§ Texto fornecido:

┌────────

Assim sendo, a epoché produz o retorno à consciência, através da qual os objetos aparecem na sua constituição como simples correlatos da consciência intencional. A consciência, agora em sua mais original abertura ao mundo, se mostra de tal forma que permite ser rigorosamente investigada na sua constituição, no modo como ela constitui os objetos e é constituída por eles, segundo uma relação dialética (Galeffi, 2000). Ela não é mais uma parte do mundo, mas o lugar de seu desdobramento no campo da intencionalidade. Isto pressupõe olhar para o mundo não como em si mesmo, mas como o que ele é para uma consciência, como simples fenômeno (Dartigues, 1992). O sujeito, agora como vivência em uma atitude fenomenológica, dirige o olhar ao resíduo fenomenológico da redução, ou seja, à consciência pura, suspendendo o interesse natural dedicado ao objeto.
É importante salientar que a redução fenomenológica não põe em dúvida o ser dos objetos, mas apenas seus atributos, ou seja, tudo o que é absorvido onticamente pela atitude natural do homem, tudo o que se faz presente como realidade para nossa consciência enquanto vivência ingênua. A epoché, portanto, não representa um ponto de vista cético, uma vez que a fenomenologia não nega jamais o "mundo" à maneira sofista, que põe em dúvida sua existência. É neste sentido que Kelkel e Shérer (1982) admitem a redução fenomenológica de Husserl como um método menos radical que o de Descartes, o qual punha em dúvida a própria existência do mundo. A epoché, que se traduz pela colocação do mundo entre parênteses, simplesmente nos proíbe qualquer julgamento a respeito do mundo; ponho a ciência fora de ação e não uso de sua validez, uma vez que nenhuma me dá um fundamento. (Depraz, Varela, & Vermersch, 2006). A epoché desvela, portanto, o conhecimento do que efetivamente existe ao introduzir a subjetividade.
Depraz et al. (2006) concluem que não basta explicitar os passos da redução fenomenológica: é preciso compreender o que significa viver fenomenologicamente. Isto não significa que a descrição do método não seja importante, mas o método é apenas um caminho que desemboca em um fim. Que fim é este?
A possibilidade da Redução fenomenológica
É preciso deixar claro que a redução não se propõe a ser uma tarefa passível de conclusão; ao contrário, se trata de um contínuo esforço na busca pela experiência mais verdadeira possível com o que aparece a mim. Segundo Depraz, et al. (2006), as fases para a redução fenomenológica são três. A primeira é a fase de suspensão (1), que se caracteriza pela ruptura com a atitude natural, ou seja, por uma mudança radical no tipo de atenção que o sujeito presta ao mundo vivido. Esta primeira fase pode se desenrolar de três maneiras: [1] quando um acontecimento externo é capaz de disparar a atitude suspensiva, como a morte de outrem ou uma surpresa estética; [2] por conta da mediação de outrem, quer se trate da ordem para realizar este gesto, quer por desempenhar o papel de modelo; [3] por conta do exercício individual com ordens que o sujeito dá a si mesmo, que pressupõem longos treinamentos, aprendizagem, até chegar à estabilização. Com a atitude suspensiva, é preciso avançar à segunda fase, que consiste em (2) converter a atenção do exterior ao interior como um ato voluntário, ou seja, consiste na "apercepção", na mudança na orientação da atividade cognitiva, no desprender-se do espetáculo do mundo a fim de se retornar ao mundo interior. Um grande obstáculo que precisa ser superado nesta segunda fase é o fato de nossa atitude cognitiva estar habitualmente direcionada ao mundo exterior, aos entes intramundanos. Nossa atenção está continuamente engajada na apreensão de informações provenientes do mundo, na busca por interesses ligados a nossa vida cotidiana; assim, temos nossa atenção naturalmente interessada no mundo, e jamais se desvia dele de forma espontânea.

└────────

§ Registros apresentados:
┌────────

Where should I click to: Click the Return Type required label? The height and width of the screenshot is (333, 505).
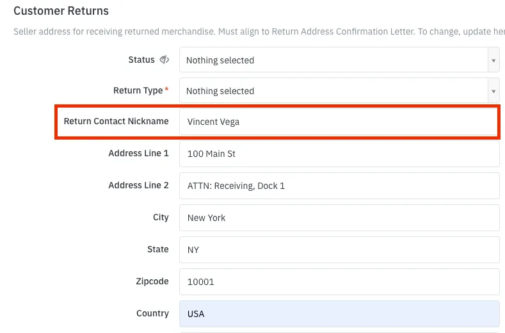click(x=141, y=90)
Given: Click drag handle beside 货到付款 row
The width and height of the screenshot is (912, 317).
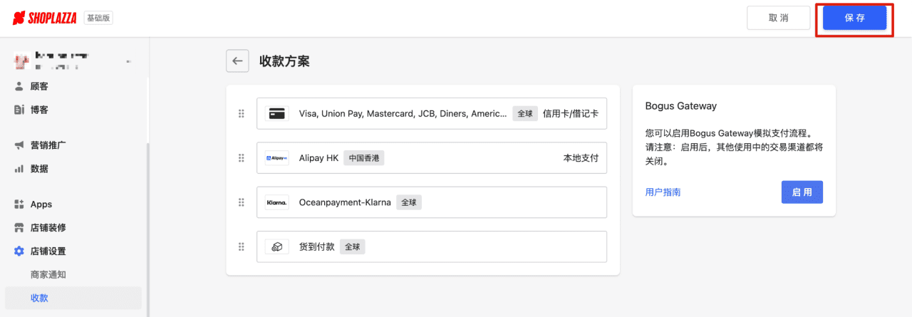Looking at the screenshot, I should point(241,246).
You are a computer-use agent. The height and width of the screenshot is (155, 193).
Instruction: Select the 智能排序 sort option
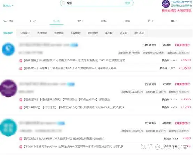point(8,33)
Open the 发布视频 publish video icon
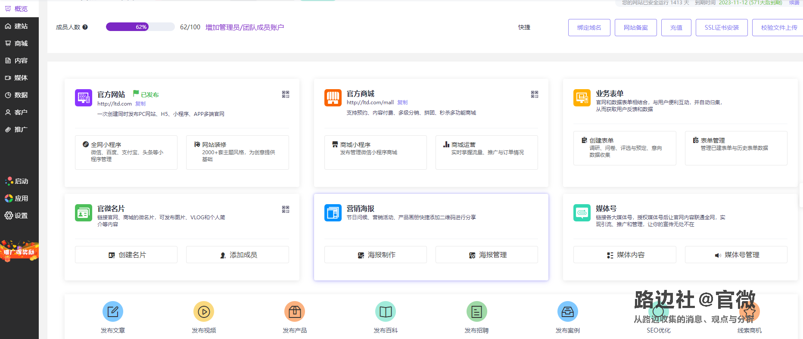This screenshot has height=339, width=803. click(x=204, y=311)
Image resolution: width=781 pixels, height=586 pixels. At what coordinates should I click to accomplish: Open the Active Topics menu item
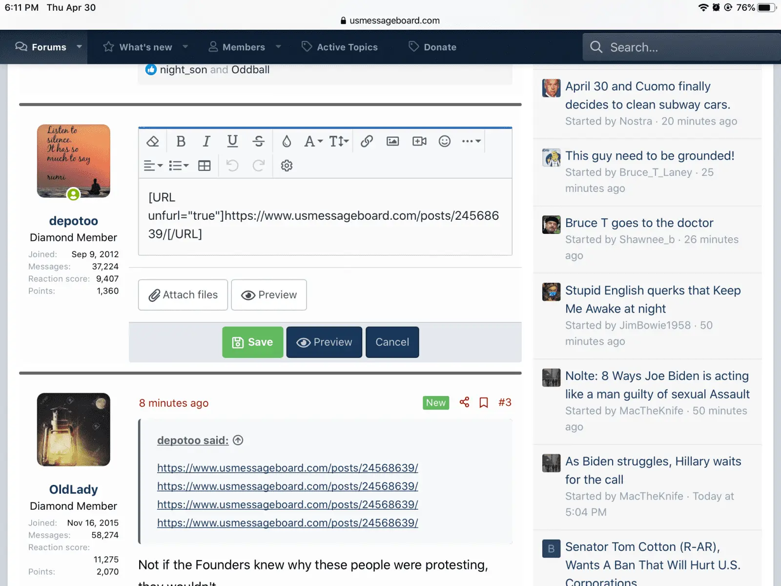(340, 47)
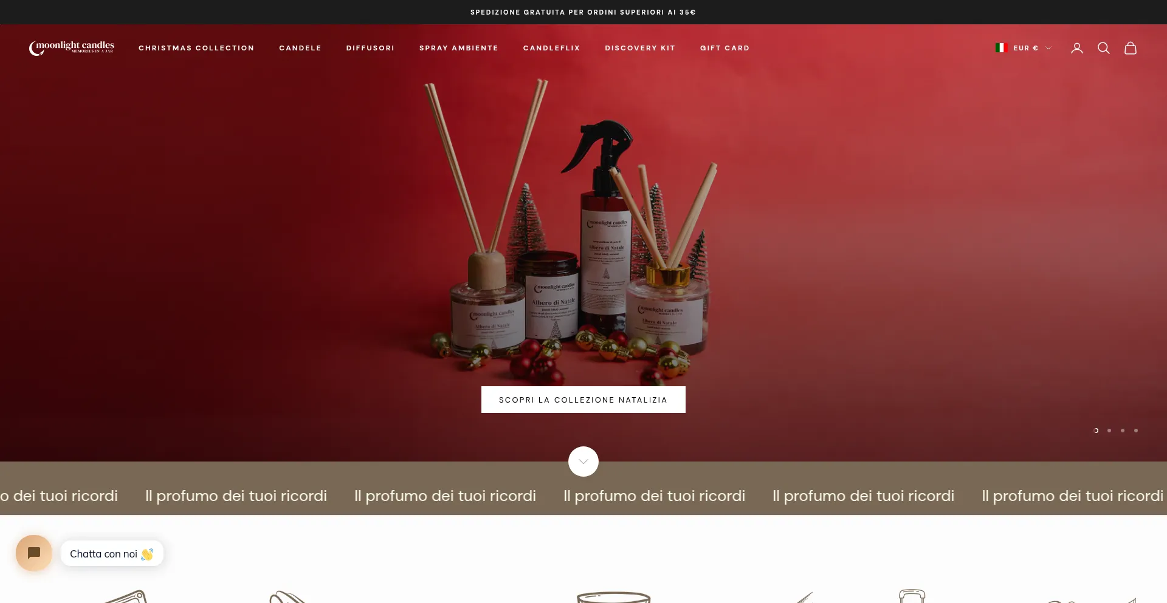Open the user account icon
Viewport: 1167px width, 603px height.
(x=1076, y=48)
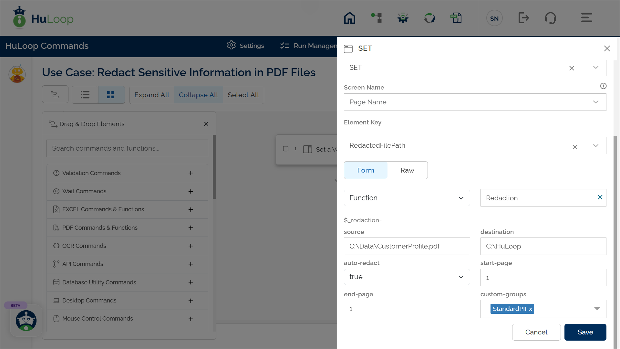Click the elements panel vertical scrollbar
This screenshot has height=349, width=620.
click(214, 167)
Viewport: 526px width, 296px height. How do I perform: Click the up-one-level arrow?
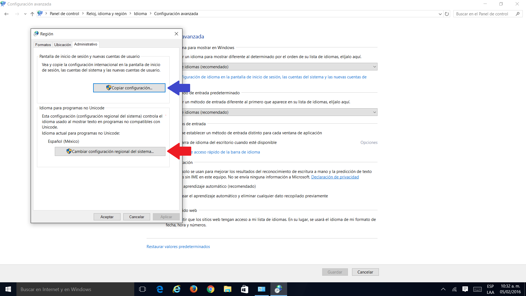click(32, 14)
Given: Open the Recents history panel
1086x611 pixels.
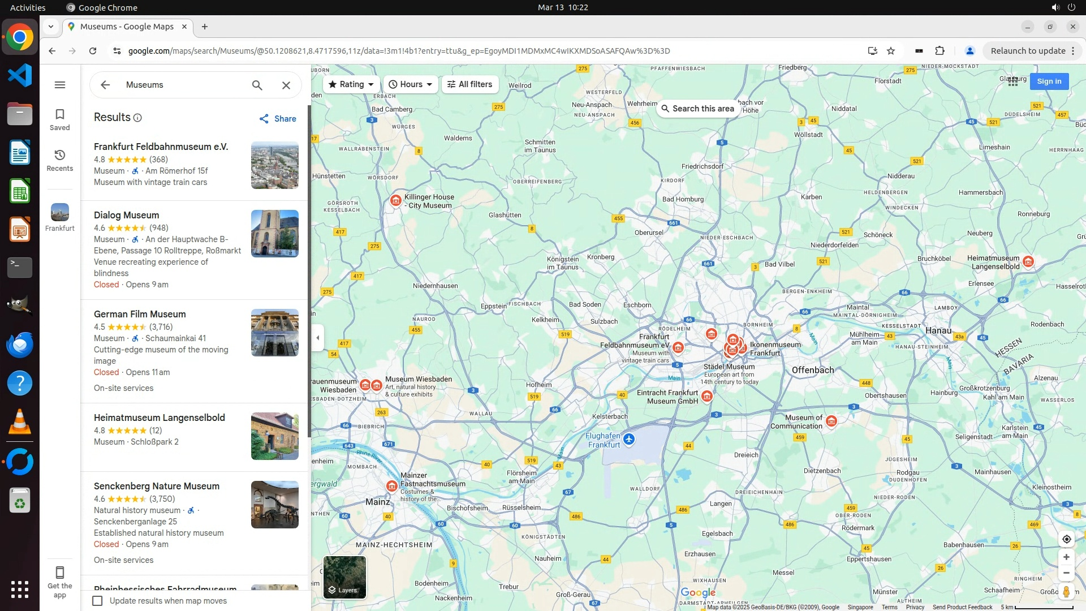Looking at the screenshot, I should [60, 160].
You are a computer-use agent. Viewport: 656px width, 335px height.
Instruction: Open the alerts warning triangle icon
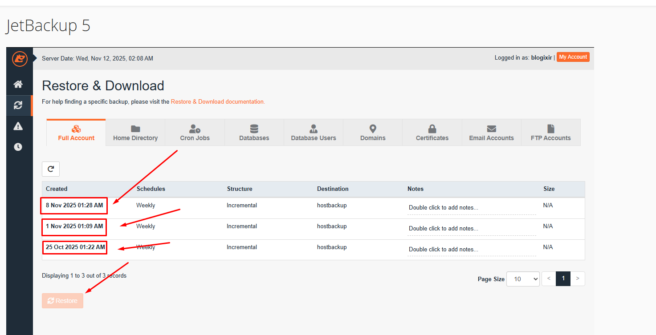tap(18, 126)
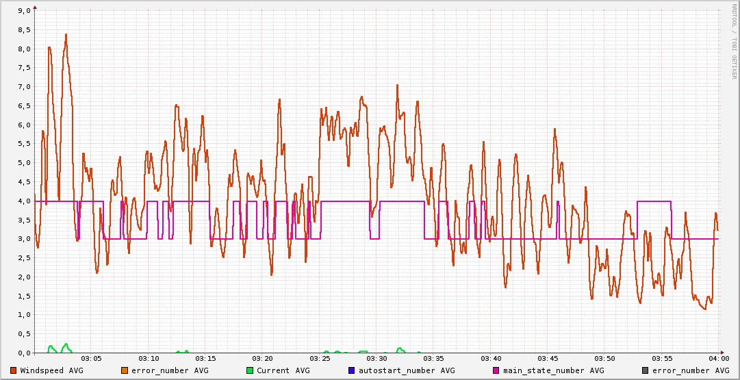
Task: Click the 9,0 value on the Y-axis
Action: [24, 11]
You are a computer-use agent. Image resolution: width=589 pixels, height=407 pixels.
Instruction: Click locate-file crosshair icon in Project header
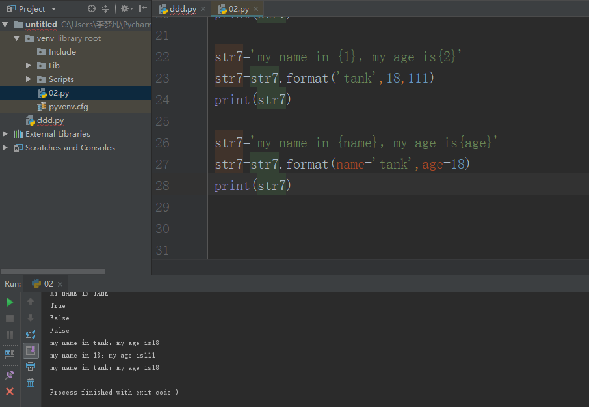(x=92, y=8)
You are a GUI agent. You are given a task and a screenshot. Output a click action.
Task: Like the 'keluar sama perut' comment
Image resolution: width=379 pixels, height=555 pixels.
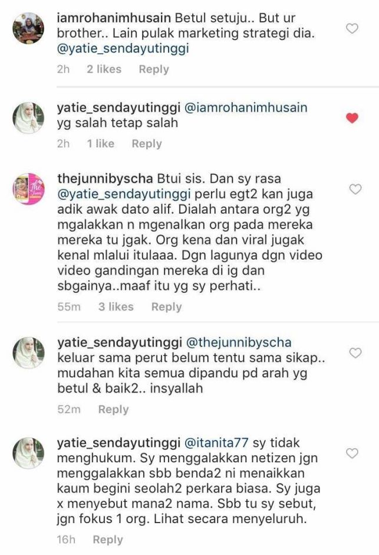(355, 353)
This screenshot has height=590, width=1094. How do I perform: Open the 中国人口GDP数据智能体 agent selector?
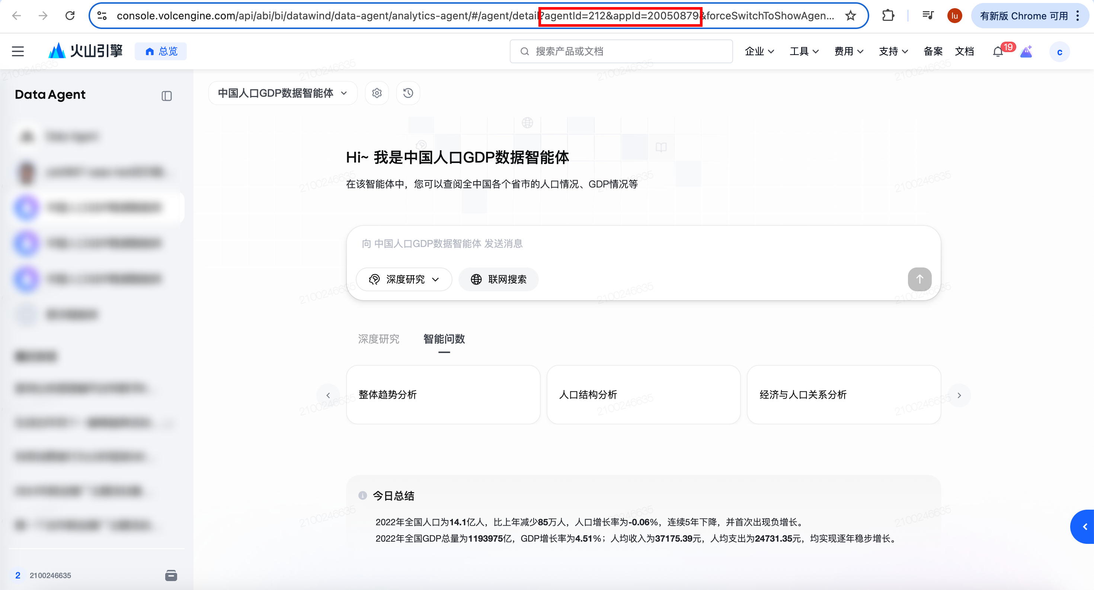(282, 93)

└────────

§ Tarefas a realizar:
[a] No texto sobre a redução fenomenológica, qual é o nome da primeira fase da redução?
[b] Transcreva do texto sobre a redução fenomenológica todo o trecho que vai de "Assim sendo, a" até "dedicado ao objeto.".
Não é preciso consultar os registros.

§ Resultados do exercício:
[a] Fase de suspensão.

[b]
Assim sendo, a epoché produz o retorno à consciência, através da qual os objetos aparecem na sua constituição como simples correlatos da consciência intencional. A consciência, agora em sua mais original abertura ao mundo, se mostra de tal forma que permite ser rigorosamente investigada na sua constituição, no modo como ela constitui os objetos e é constituída por eles, segundo uma relação dialética (Galeffi, 2000). Ela não é mais uma parte do mundo, mas o lugar de seu desdobramento no campo da intencionalidade. Isto pressupõe olhar para o mundo não como em si mesmo, mas como o que ele é para uma consciência, como simples fenômeno (Dartigues, 1992). O sujeito, agora como vivência em uma atitude fenomenológica, dirige o olhar ao resíduo fenomenológico da redução, ou seja, à consciência pura, suspendendo o interesse natural dedicado ao objeto.